My spicy Italian Sausage was sure good. I little under-cooked, but a great smokey taste. Worth more tinkering.


----------



## motocrash (Apr 29, 2018)

Rings Я Us said:


> Here is one method to increase product smoking area to over 1000 sq inches without hanging jerky , on a modified Weber kettle smoker.


Now that's Yankee ingenuity!
Great looking jerky as usual.
Congratulations on the Carousel!


----------



## Rings Я Us (Apr 29, 2018)

SonnyE said:


> I think it's a *great* idea for the volume you need to run.
> I like ideas that spark the mind, good for new guys/gals, and old cob-webs like me.
> 
> My spicy Italian Sausage was sure good. I little under-cooked, but a great smokey taste. Worth more tinkering.


I buy Italian spicy sausage for making stuff mixed with burger meat. 
 Did you do a thread about spicy Italian?


----------



## motocrash (Apr 29, 2018)

Also...that is a REAL pellet smoker.Dig it! :)


----------



## cornman (Apr 29, 2018)

Very impressed with your setup...the jerky looks great!


----------



## ksblazer (Apr 29, 2018)

I like the ingredients that you used on it as well. Sounds like it turned out great too.

I need to make another batch of Jerky soon. Have 5lbs of top loin in the freezer that's planned for this.


----------



## motocrash (Apr 30, 2018)




----------



## crazymoon (Apr 30, 2018)

RRU, Nice set-up and good looking jerky!


----------



## Rings Я Us (Apr 30, 2018)

cornman said:


> Very impressed with your setup...the jerky looks great!





ksblazer said:


> I like the ingredients that you used on it as well. Sounds like it turned out great too.
> 
> I need to make another batch of Jerky soon. Have 5lbs of top loin in the freezer that's planned for this.





motocrash said:


> View attachment 362262





crazymoon said:


> RRU, Nice set-up and good looking jerky!



Haha.. thanks all. 
Yeah I had just bought some coriander seeds for something , I forgot I toasted up a pinch of those seeds and ground them in a spice grinder.. added a pinch or 2 in each bowl of liquid. Was just a hint of the coriander in the background.


----------



## phatbac (Apr 30, 2018)

Well Done, Johnny, well done! LIKE all around!

Happy Smoking (jerky)!
phatbac (Aaron)


----------



## SonnyE (Apr 30, 2018)

Rings Я Us said:


> I buy Italian spicy sausage for making stuff mixed with burger meat.
> Did you do a thread about spicy Italian?

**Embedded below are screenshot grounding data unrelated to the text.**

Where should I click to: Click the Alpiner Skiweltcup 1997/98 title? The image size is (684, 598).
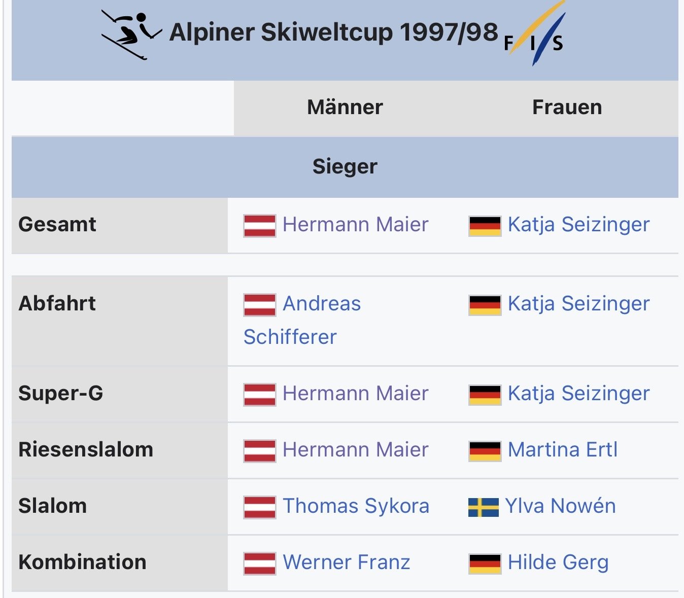333,32
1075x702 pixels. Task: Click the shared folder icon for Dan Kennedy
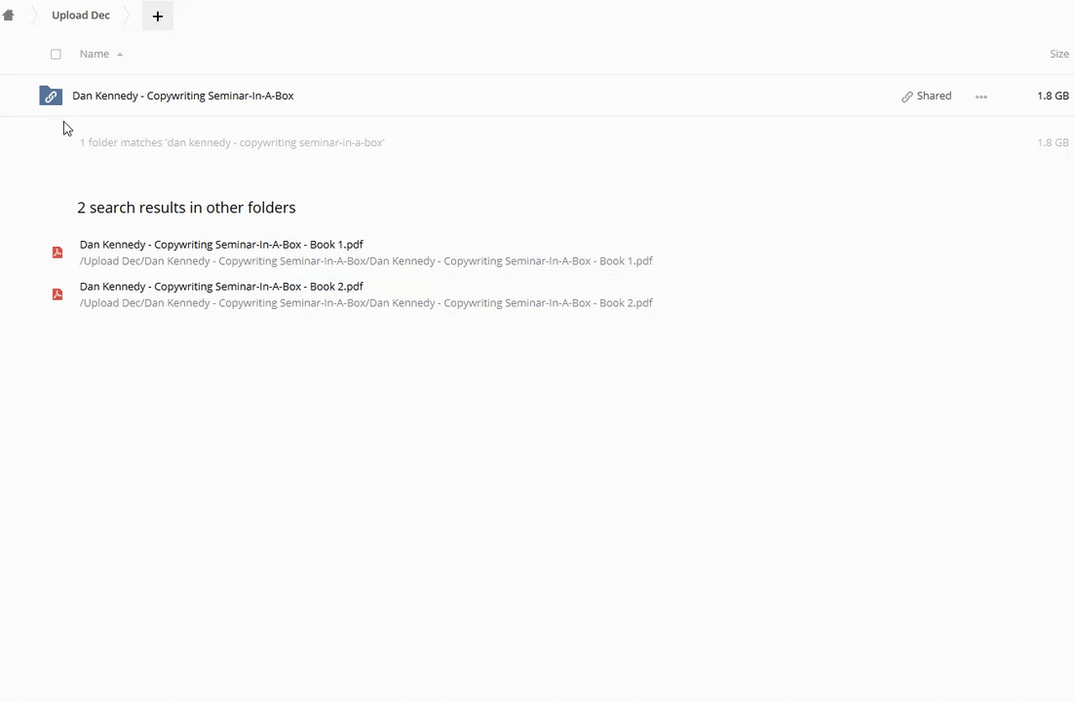[51, 96]
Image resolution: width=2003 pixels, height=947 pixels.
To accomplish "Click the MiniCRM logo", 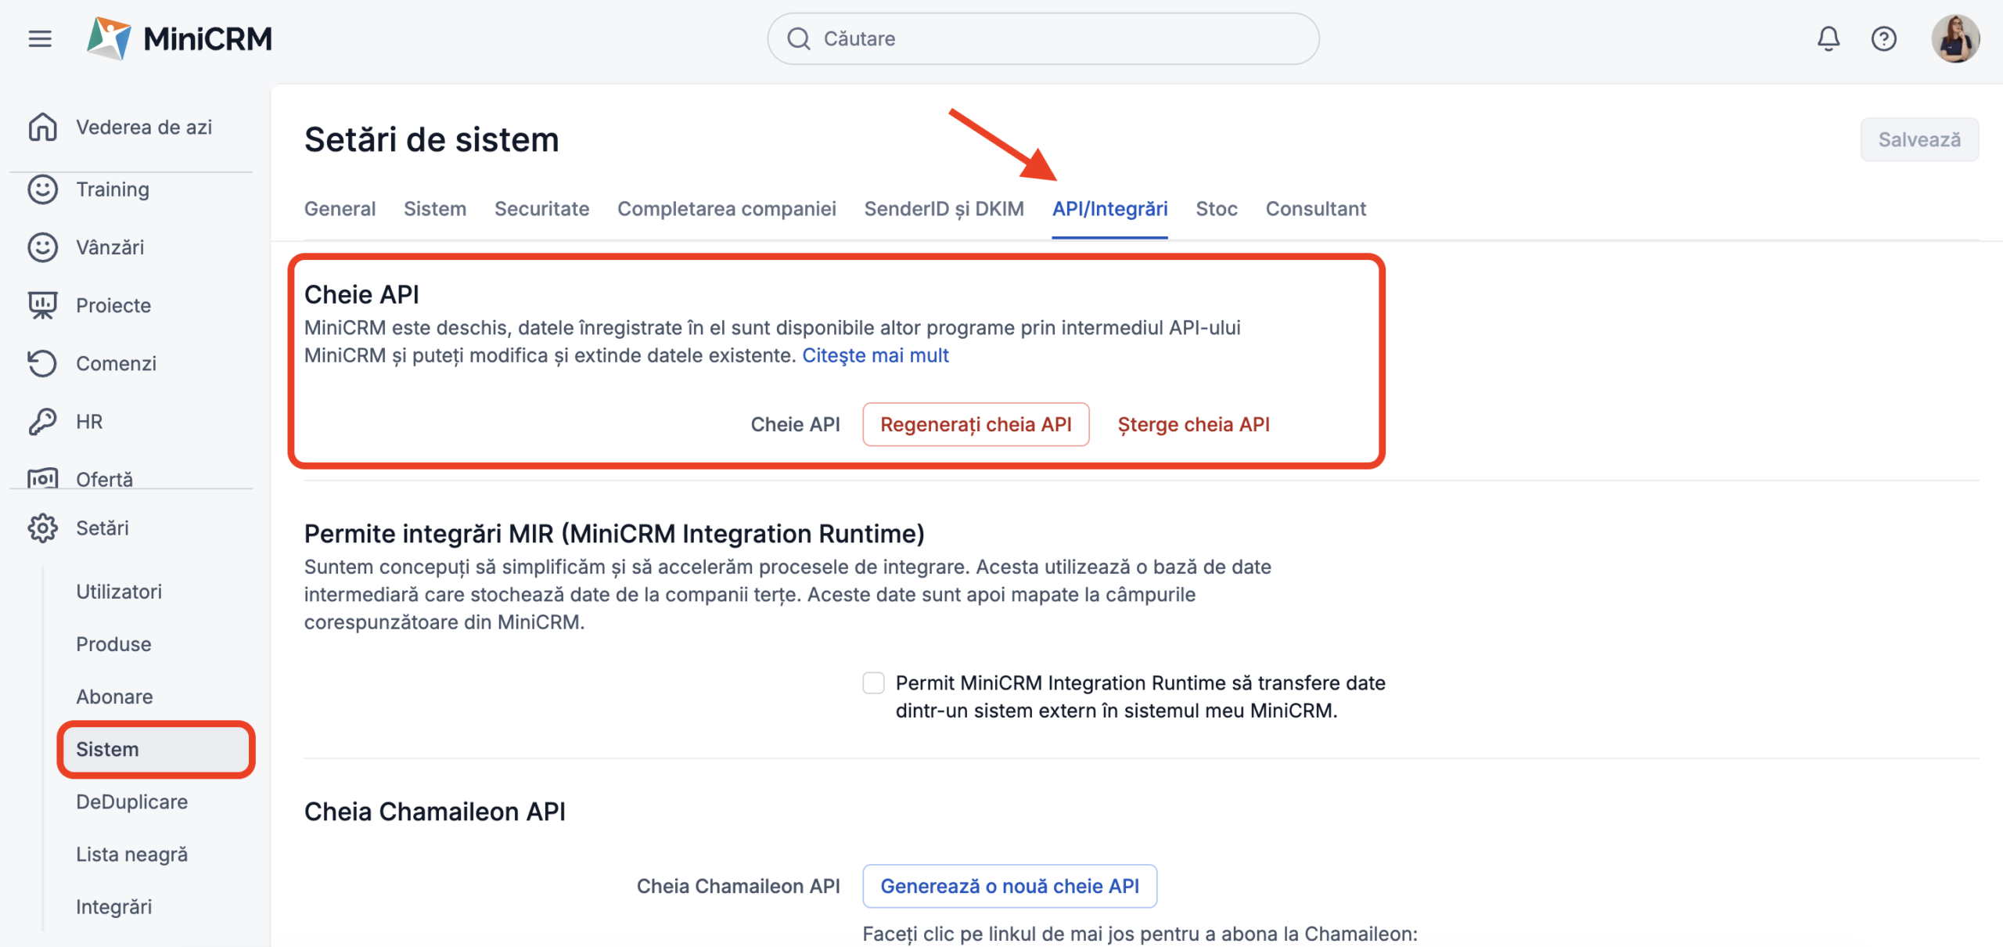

LOL! No, it was just a single sacrificial Spicy Italian Sausage. Hardly thread-worthy... Poor baby was a "Food Probe" holder, alone in the Brinkman.
I was burning some ancient briquettes I have stored in an old can, and dumped some partially burned Pellets on them when the charcoal got going. I was surprised the charcoal would burn...
It worked fine. But I pooped out and took a nap. :rolleyes:
When I woke up the fire was out, the sausage was at eatin temperature, and it was time to feed the dog. So he and I had some Spicy Italian Sausage hors d'oeuvre's while I was fixin his dinner.

Yesterday I got a bag of Hickory chunks. 100% Hickory wood chunks. Since it is tree wood, and not pellets, I'm reasonably assured it is Hickory. Sez you can use it in place of charcoal.
Curious George is at it again.... :D :rolleyes:


----------



## Rings Я Us (Apr 30, 2018)

That's different.. 
I normally use charcoal and chunks for anything 5 hours or more.


----------



## SonnyE (Apr 30, 2018)

Rings Я Us said:


> That's different..
> I normally use charcoal and chunks for anything 5 hours or more.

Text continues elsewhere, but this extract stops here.